Chapter 4.3: Seeing the World with TraceLine

How does a script know if there's a wall between a security camera and a player? How does it know where exactly a player is looking? The answer is raycasting. A raycast is like an invisible, instantaneous laser beam that you can fire from one point to another to see what it hits.

The standard VScript function for this is TraceLine(start_vector, end_vector, entity_to_ignore).

Understanding the Result: The Fraction

This is the most confusing part for beginners. TraceLine does not return the position it hit. Instead, it returns a fraction (a float between 0.0 and 1.0).

  • A fraction of 1.0 means the trace did NOT hit anything. It reached its end point successfully.
  • A fraction less than 1.0 means the trace hit something. The value represents how far along the line the hit occurred. For example, 0.5 means it hit exactly halfway.

Getting the Hit Position

To get the actual coordinates of the hit, you need to do a little bit of vector math:

local startPos = Vector(0, 0, 0)
local endPos = Vector(100, 0, 0)

local traceFraction = TraceLine(startPos, endPos, null)

if (traceFraction < 1.0) {
    // The trace hit something! Let's find out where.
    local direction = endPos - startPos
    local hitPos = startPos + (direction * traceFraction)
    printl("Trace hit a wall at: " + hitPos)
} else {
    printl("The path is clear!")
}

Critical Limitation: The standard TraceLine function can only detect collisions with world geometry (walls, floors, ceilings). It completely ignores dynamic props, players, cubes, and all other entities. This makes it useful for checking line of sight to a location, but not for seeing if an entity is in the way.

Practical Example: A Security Beam

Let's create a security beam between two points. If the player walks through, the beam is broken.

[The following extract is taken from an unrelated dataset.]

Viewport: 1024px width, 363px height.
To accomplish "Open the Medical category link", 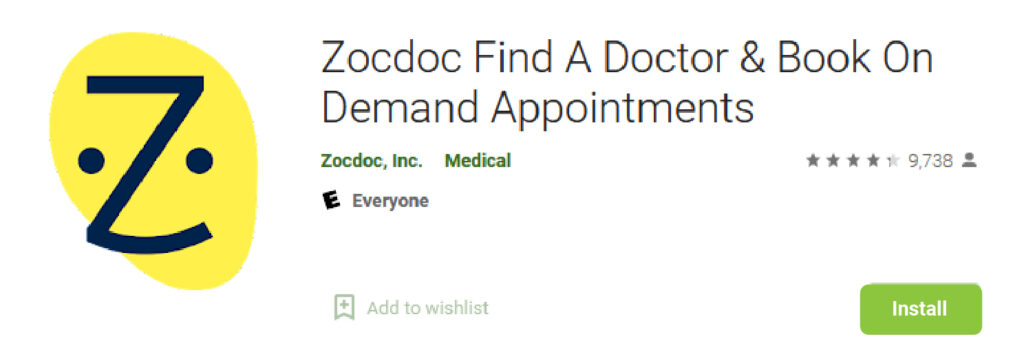I will tap(478, 160).
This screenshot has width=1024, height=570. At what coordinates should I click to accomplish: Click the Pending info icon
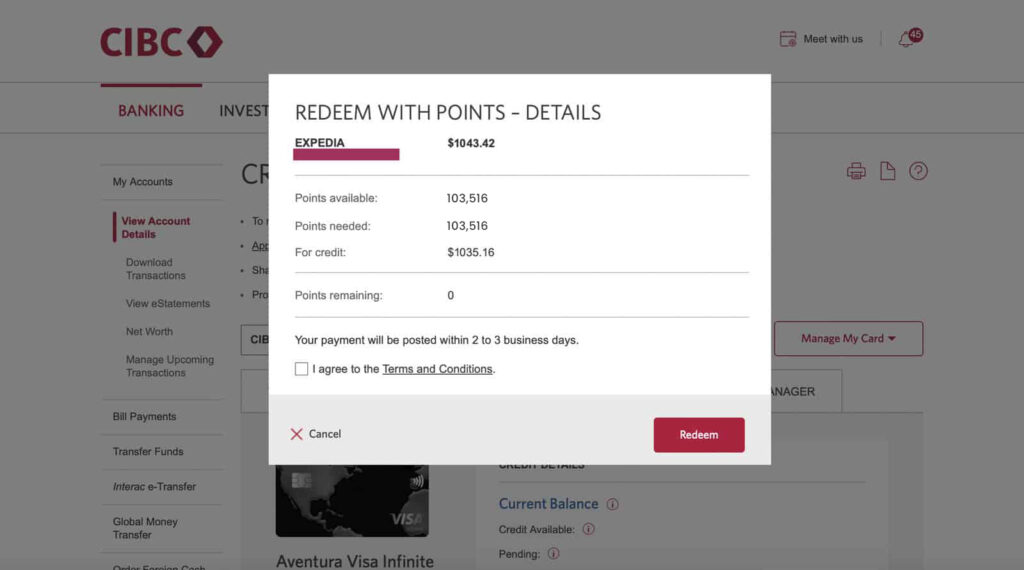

In Hammer: Create two info_target entities named `beam_start` and `beam_end`.

In your logic_script:

// This think function will check the beam's status continuously.
function CheckSecurityBeam() {
    local startEnt = Entities.FindByName(null, "beam_start")
    local endEnt = Entities.FindByName(null, "beam_end")

    if (startEnt && endEnt) {
        local startPos = startEnt.GetOrigin()
        local endPos = endEnt.GetOrigin()

        local fraction = TraceLine(startPos, endPos, null)

        if (fraction < 1.0) {
            printl("SECURITY BEAM BLOCKED BY A WALL!")
        } else {
            // The beam is not blocked by a wall, but is the entities like func_brush in the way?
            // This is where TraceLine fails. We would need more advanced techniques
            // to check for entities blocking the path.
        }
    }
    return 0.1 // Check again in 0.1 seconds.
}

This example highlights both the usefulness and the limitations of TraceLine. You've now reached the edge of what's possible with the standard VScript API, and are ready to learn about libraries that expand these capabilities.